1. Some people will forget to tell you they can't make it. This will throw off the final guest count you have to give the caterer. You assume people are coming when they're actually not. Those $90 chicken dinners no one's going to eat? That's a big waste of money.
2. People are confused by "regrets." If your friends and family have no idea what "regrets" means, they'll do nothing whether or not they're attending. That'll throw off your final guest count, too.
3. You miss the thrill of getting responses. Whether you eagerly open up printed RSVPs that come in the mail or get the number digitally, there's something really sweet about seeing who's responded and what they have to say. Instead of simply checking off "I am attending" or "I'm not attending," some guests will write something funny or heartwarming on their RSVPs, and that's priceless.
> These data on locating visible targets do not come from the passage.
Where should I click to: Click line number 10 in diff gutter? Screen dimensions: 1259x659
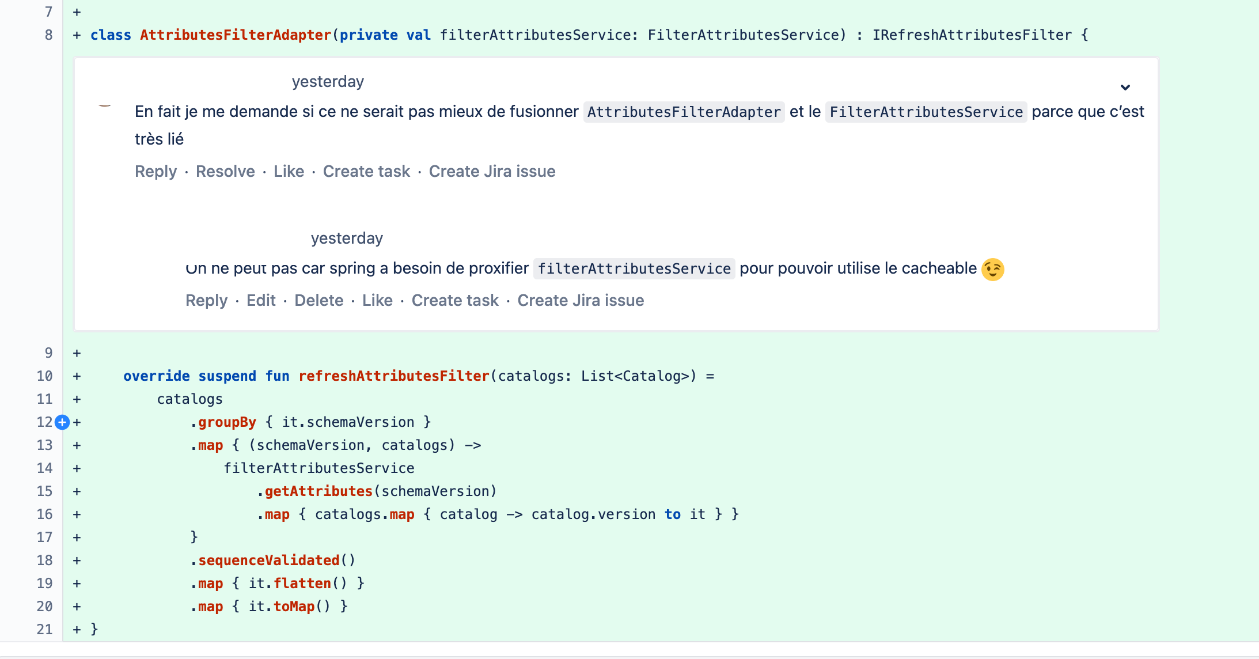pyautogui.click(x=44, y=376)
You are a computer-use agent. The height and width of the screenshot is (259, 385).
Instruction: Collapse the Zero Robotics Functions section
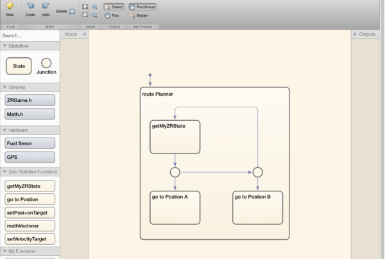[4, 172]
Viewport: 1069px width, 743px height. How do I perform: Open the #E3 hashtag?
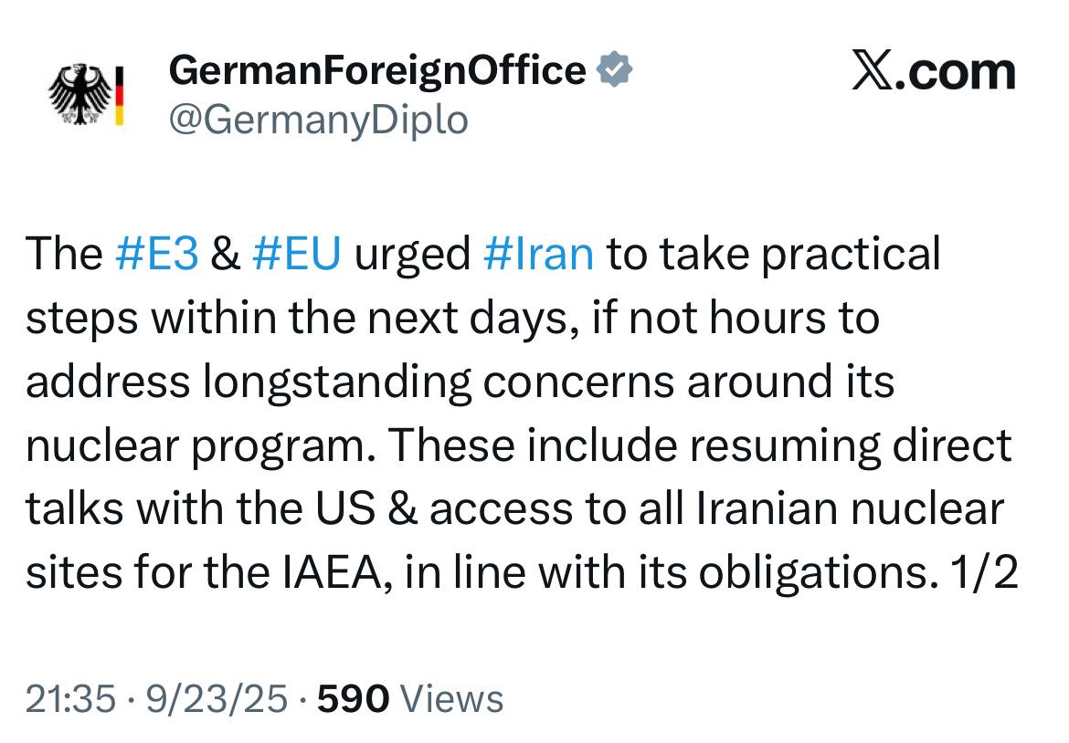pyautogui.click(x=158, y=254)
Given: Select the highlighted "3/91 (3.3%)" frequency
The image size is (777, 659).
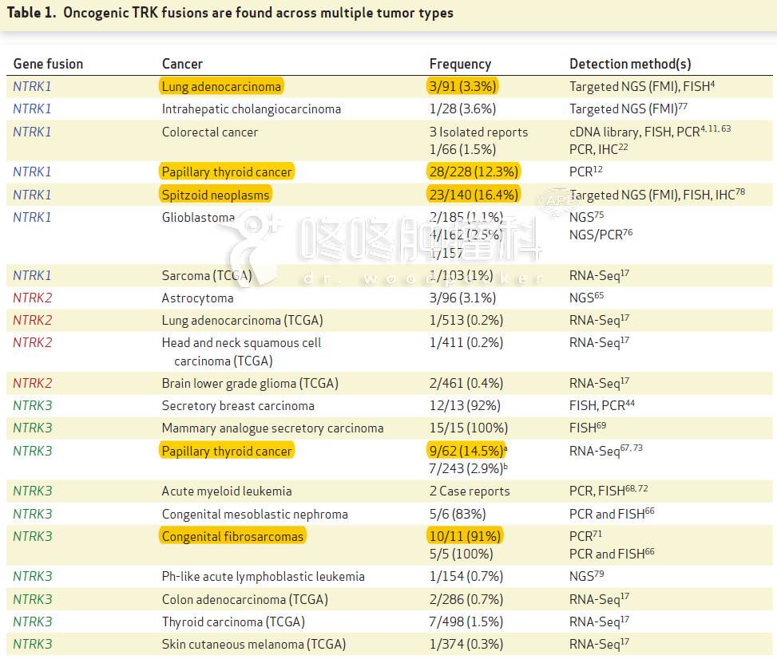Looking at the screenshot, I should coord(464,86).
4. Your reception isn't like a casual backyard birthday party. For a more formal affair like a wedding, a more formal way of responding is appropriate. It's not a big time commitment for guests to check off a box—it just takes a few seconds!
5. It may mislead guests in understanding the significance of the event. Some people treat every party like their attendance is optional until the last minute, so if they feel like going they will and if they don't feel like going, they won't—it's not a big deal one way or the other. But, of course, a couple planning their wedding knows differently. Knowing an exact number of guests is a huge deal that affects how much you owe the caterer, which is one of the top wedding expenses.
6. It'll add more stress as you get into the home stretch. As your wedding day nears, the last thing you need is something else to worry about. Sending out traditional RSVPs gives you a clear-cut idea of who's coming and who's not. It also lets you to know who to follow up with because they haven't sent their RSVP in by the deadline.